§ **Task details**:
Reproduce the lines below, switching "Instruction" to "Command" wherever it occurs and leaving the rest unchanged.

─── Data entries ───

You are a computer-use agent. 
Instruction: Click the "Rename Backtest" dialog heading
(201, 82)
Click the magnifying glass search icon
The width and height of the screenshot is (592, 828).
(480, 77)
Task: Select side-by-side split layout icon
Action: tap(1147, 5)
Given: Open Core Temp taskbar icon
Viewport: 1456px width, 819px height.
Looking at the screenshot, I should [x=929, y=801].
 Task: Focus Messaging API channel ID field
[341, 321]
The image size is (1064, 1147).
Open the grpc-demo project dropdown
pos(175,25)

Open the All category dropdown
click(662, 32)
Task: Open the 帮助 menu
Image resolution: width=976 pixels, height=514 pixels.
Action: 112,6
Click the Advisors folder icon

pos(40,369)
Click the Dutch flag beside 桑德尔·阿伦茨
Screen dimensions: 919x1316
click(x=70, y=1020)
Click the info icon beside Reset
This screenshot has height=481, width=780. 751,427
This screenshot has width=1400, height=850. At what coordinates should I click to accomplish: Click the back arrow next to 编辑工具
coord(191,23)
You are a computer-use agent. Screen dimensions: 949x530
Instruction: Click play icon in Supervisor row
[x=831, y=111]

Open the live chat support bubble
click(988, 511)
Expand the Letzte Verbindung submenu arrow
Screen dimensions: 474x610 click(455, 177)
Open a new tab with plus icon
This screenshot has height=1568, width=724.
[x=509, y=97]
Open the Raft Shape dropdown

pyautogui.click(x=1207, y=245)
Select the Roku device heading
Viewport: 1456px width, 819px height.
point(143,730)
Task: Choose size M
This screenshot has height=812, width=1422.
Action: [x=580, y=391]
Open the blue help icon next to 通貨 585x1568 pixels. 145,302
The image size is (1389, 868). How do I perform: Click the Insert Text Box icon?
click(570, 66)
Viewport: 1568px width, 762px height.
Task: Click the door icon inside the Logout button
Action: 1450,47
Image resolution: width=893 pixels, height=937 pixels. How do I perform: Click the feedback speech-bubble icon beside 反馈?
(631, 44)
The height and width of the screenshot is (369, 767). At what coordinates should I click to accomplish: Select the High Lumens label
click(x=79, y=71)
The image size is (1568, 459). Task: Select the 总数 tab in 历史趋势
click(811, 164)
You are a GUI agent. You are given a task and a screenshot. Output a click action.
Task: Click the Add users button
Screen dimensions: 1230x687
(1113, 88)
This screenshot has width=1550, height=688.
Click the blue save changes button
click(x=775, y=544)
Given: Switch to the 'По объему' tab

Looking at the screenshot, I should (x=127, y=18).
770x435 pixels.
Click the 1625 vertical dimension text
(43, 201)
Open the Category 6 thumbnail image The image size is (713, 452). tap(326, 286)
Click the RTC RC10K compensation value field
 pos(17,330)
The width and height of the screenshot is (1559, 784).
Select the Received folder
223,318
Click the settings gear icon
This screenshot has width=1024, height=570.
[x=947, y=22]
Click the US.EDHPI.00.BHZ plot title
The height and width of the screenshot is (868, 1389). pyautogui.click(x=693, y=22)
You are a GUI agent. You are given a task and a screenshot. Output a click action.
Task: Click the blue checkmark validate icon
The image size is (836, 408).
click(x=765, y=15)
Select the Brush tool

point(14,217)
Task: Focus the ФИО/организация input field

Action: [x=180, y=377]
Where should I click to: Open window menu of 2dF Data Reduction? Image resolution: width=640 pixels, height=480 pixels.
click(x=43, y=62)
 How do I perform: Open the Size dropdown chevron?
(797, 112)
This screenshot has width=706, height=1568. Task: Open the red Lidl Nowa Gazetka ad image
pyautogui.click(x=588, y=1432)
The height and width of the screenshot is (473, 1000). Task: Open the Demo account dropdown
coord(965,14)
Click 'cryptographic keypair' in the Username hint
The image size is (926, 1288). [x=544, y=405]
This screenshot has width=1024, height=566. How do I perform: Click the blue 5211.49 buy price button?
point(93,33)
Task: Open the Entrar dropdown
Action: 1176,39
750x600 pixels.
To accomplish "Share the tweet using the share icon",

───

§ **Exercise output**:
You are a computer-use agent. 
Command: Click the "Rename Backtest" dialog heading
(201, 82)
Click the magnifying glass search icon
The width and height of the screenshot is (592, 828).
(480, 77)
Task: Select side-by-side split layout icon
Action: tap(1147, 5)
Given: Open Core Temp taskbar icon
Viewport: 1456px width, 819px height.
Looking at the screenshot, I should [x=929, y=801].
 Task: Focus Messaging API channel ID field
[341, 321]
The image size is (1064, 1147).
Open the grpc-demo project dropdown
pos(175,25)

Open the All category dropdown
click(662, 32)
Task: Open the 帮助 menu
Image resolution: width=976 pixels, height=514 pixels.
Action: 112,6
Click the Advisors folder icon

pos(40,369)
Click the Dutch flag beside 桑德尔·阿伦茨
Screen dimensions: 919x1316
click(x=70, y=1020)
Click the info icon beside Reset
This screenshot has height=481, width=780. 751,427
This screenshot has width=1400, height=850. At what coordinates should I click to accomplish: Click the back arrow next to 编辑工具
coord(191,23)
You are a computer-use agent. Screen dimensions: 949x530
Command: Click play icon in Supervisor row
[x=831, y=111]

Open the live chat support bubble
click(988, 511)
Expand the Letzte Verbindung submenu arrow
Screen dimensions: 474x610 click(455, 177)
Open a new tab with plus icon
This screenshot has height=1568, width=724.
[x=509, y=97]
Open the Raft Shape dropdown

pyautogui.click(x=1207, y=245)
Select the Roku device heading
Viewport: 1456px width, 819px height.
point(143,730)
Task: Choose size M
This screenshot has height=812, width=1422.
Action: [x=580, y=391]
Open the blue help icon next to 通貨 585x1568 pixels. 145,302
The image size is (1389, 868). How do I perform: Click the Insert Text Box icon?
click(570, 66)
Viewport: 1568px width, 762px height.
Task: Click the door icon inside the Logout button
Action: 1450,47
Image resolution: width=893 pixels, height=937 pixels. How do I perform: Click the feedback speech-bubble icon beside 反馈?
(631, 44)
The height and width of the screenshot is (369, 767). At what coordinates should I click to accomplish: Select the High Lumens label
click(x=79, y=71)
The image size is (1568, 459). Task: Select the 总数 tab in 历史趋势
click(811, 164)
You are a GUI agent. You are given a task and a screenshot. Output a click action.
Task: Click the Add users button
Screen dimensions: 1230x687
(1113, 88)
This screenshot has width=1550, height=688.
Click the blue save changes button
click(x=775, y=544)
Given: Switch to the 'По объему' tab

Looking at the screenshot, I should (x=127, y=18).
770x435 pixels.
Click the 1625 vertical dimension text
(43, 201)
Open the Category 6 thumbnail image The image size is (713, 452). tap(326, 286)
Click the RTC RC10K compensation value field
 pos(17,330)
The width and height of the screenshot is (1559, 784).
Select the Received folder
223,318
Click the settings gear icon
This screenshot has width=1024, height=570.
[x=947, y=22]
Click the US.EDHPI.00.BHZ plot title
The height and width of the screenshot is (868, 1389). pyautogui.click(x=693, y=22)
You are a GUI agent. You are given a task and a screenshot. Output a click action.
Task: Click the blue checkmark validate icon
The image size is (836, 408).
click(x=765, y=15)
Select the Brush tool

point(14,217)
Task: Focus the ФИО/организация input field

Action: [x=180, y=377]
Where should I click to: Open window menu of 2dF Data Reduction? Image resolution: width=640 pixels, height=480 pixels.
click(x=43, y=62)
 How do I perform: Open the Size dropdown chevron?
(797, 112)
This screenshot has width=706, height=1568. Task: Open the red Lidl Nowa Gazetka ad image
pyautogui.click(x=588, y=1432)
The height and width of the screenshot is (473, 1000). Task: Open the Demo account dropdown
coord(965,14)
Click 'cryptographic keypair' in the Username hint
The image size is (926, 1288). [x=544, y=405]
This screenshot has width=1024, height=566. How do I perform: Click the blue 5211.49 buy price button?
point(93,33)
Task: Open the Entrar dropdown
Action: 1176,39
750x600 pixels.
To accomplish "Share the tweet using the share icon",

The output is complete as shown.